You say “cheesy” like that’s a BAD thing.

Hey, Handy - I used to play Magic wheni was a kid, and i was cheap so i never had the best cards, but i knew the game, 'cause i reasearched and i could beat all my friends 'cause they were dumb. It’s very complex, very open to strategy

If you can’t dazzle them with brilliance, baffle them with bullshit.

If you need a graphic solution, http:\ alk.to\Piglet

Dear Meredith:
Many of the kids in the Bloomington, Ind, areas are crazy about the Pokemon game.

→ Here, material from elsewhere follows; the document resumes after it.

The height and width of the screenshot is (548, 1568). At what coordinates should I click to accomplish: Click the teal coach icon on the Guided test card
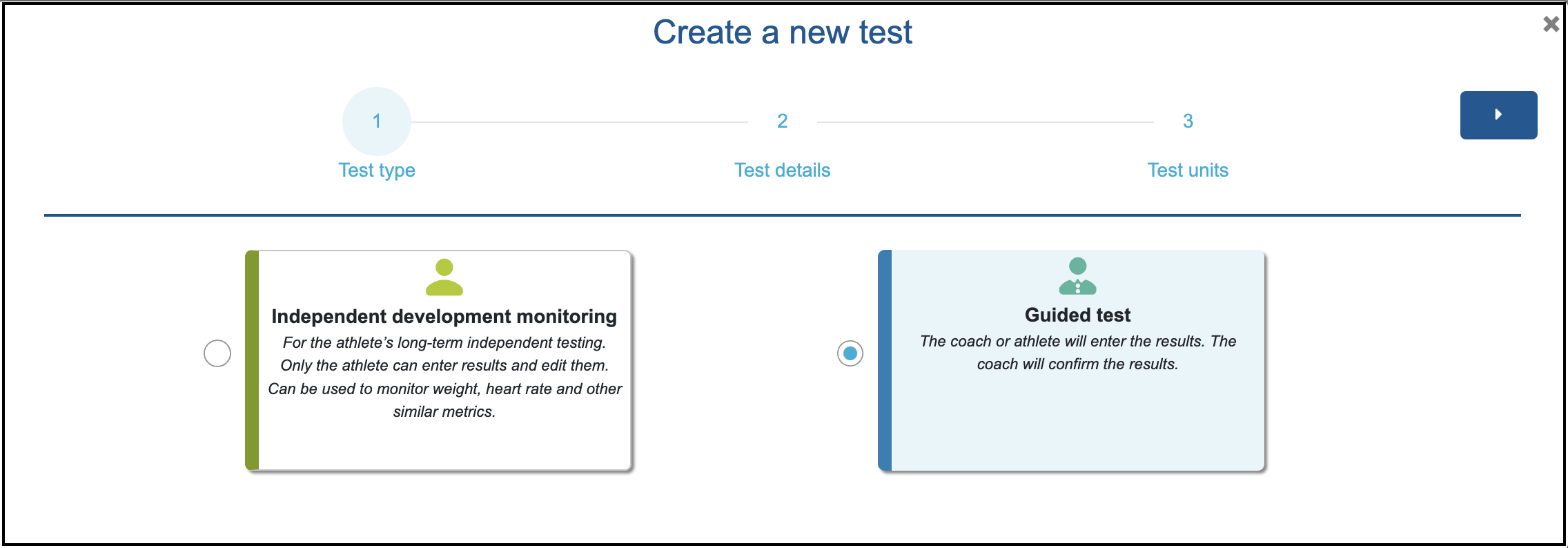tap(1077, 275)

And a few adults, too – saw a 30-year-old man stomp out of a game store a few nights ago because the clerk would not sell him the last two Pokemon boosters. She wanted to sell them to a kid.
I’ve noticed the adults and teenagers, myself included, stick to Magic: The Gathering, Legend of the Five Rings (my favorite at present), Doomtown and Seven Seas.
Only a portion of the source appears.